DAC8 is a directive that gives member states several powers to cooperate at an intergovernmental level, including to combat tax evasion within the area of crypto-assets.

NEW REGULATION

DAC8 requires providers of crypto-asset services to exchange information with the relevant tax authorities. Thus, providers of crypto-asset services have a duty to report customer information and information about the customer’s transactions to the tax authorities.

The obligations under DAC8 will in practice take place in the following three steps:

  1. Obliged entities are required to collect information about their users and the users’ transactions. See below for the precise information to be collected.
  2. Obliged entities must report the collected information to the relevant tax authorities.
  3. The tax authority that received the information in step 2 above must share the information with the tax authority where the user is domiciled.

WHO IS COVERED BY DAC8?

DAC8 naturally applies to all providers of crypto-asset services within the EU, as defined in MiCA, as well as operators of crypto-assets. The latter should be understood as entities that enable an exchange transaction or transfer of crypto-assets.

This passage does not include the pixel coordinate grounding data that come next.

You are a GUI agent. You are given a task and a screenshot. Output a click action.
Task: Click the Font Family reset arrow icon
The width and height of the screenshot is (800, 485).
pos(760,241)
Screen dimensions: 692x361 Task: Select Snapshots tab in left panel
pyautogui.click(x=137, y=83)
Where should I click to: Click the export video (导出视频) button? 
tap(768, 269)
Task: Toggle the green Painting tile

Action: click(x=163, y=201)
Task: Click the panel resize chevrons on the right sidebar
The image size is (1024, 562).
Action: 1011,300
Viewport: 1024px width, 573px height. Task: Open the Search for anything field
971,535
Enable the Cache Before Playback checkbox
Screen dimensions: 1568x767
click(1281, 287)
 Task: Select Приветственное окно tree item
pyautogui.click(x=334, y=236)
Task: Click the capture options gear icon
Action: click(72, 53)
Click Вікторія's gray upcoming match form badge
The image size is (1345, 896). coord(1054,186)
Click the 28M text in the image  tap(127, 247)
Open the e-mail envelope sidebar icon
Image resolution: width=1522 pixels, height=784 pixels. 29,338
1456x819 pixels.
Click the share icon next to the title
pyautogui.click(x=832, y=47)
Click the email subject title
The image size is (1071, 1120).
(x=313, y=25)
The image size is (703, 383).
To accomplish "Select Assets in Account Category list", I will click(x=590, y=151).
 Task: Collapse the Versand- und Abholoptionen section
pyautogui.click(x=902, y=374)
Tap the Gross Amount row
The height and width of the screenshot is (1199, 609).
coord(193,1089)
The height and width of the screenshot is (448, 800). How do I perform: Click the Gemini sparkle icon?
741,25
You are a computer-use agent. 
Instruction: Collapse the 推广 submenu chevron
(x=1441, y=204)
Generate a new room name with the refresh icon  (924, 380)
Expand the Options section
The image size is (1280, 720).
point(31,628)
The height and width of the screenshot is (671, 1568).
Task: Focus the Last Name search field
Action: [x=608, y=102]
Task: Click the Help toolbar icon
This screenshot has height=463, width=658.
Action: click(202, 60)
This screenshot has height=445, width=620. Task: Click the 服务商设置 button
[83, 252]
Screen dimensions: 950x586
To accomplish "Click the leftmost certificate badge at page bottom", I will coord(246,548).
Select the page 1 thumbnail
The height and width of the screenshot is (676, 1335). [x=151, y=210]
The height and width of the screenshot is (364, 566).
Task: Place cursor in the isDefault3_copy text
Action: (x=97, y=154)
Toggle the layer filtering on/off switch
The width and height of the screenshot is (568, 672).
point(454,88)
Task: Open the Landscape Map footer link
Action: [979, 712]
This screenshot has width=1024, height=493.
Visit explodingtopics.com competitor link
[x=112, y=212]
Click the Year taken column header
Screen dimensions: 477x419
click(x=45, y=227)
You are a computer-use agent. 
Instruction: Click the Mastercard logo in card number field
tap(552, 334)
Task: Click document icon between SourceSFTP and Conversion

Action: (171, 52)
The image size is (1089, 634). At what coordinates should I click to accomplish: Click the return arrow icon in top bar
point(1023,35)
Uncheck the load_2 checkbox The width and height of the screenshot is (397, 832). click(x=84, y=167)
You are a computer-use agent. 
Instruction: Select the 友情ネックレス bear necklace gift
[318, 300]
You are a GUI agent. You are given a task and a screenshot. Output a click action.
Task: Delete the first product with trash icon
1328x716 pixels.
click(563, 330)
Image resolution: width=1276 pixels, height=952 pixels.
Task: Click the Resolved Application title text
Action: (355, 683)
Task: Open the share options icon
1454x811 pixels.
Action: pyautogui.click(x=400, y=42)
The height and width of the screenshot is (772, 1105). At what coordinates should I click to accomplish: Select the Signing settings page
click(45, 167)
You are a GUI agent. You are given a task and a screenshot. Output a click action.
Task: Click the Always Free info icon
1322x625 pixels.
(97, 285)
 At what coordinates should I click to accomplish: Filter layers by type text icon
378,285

In addition, the covered entities will also be entities domiciled outside the EU. These entities must register in one member state to fulfill the obligations in DAC8. In practice, this means that trading platforms like Coinbase and Binance, both domiciled outside the EU, must be registered in an EU member state, after which the trading platforms are obliged to share user and transaction information with the tax authorities in the member state of registration. Subsequently, this member state must share this information with the tax authorities in the countries where the respective users are domiciled.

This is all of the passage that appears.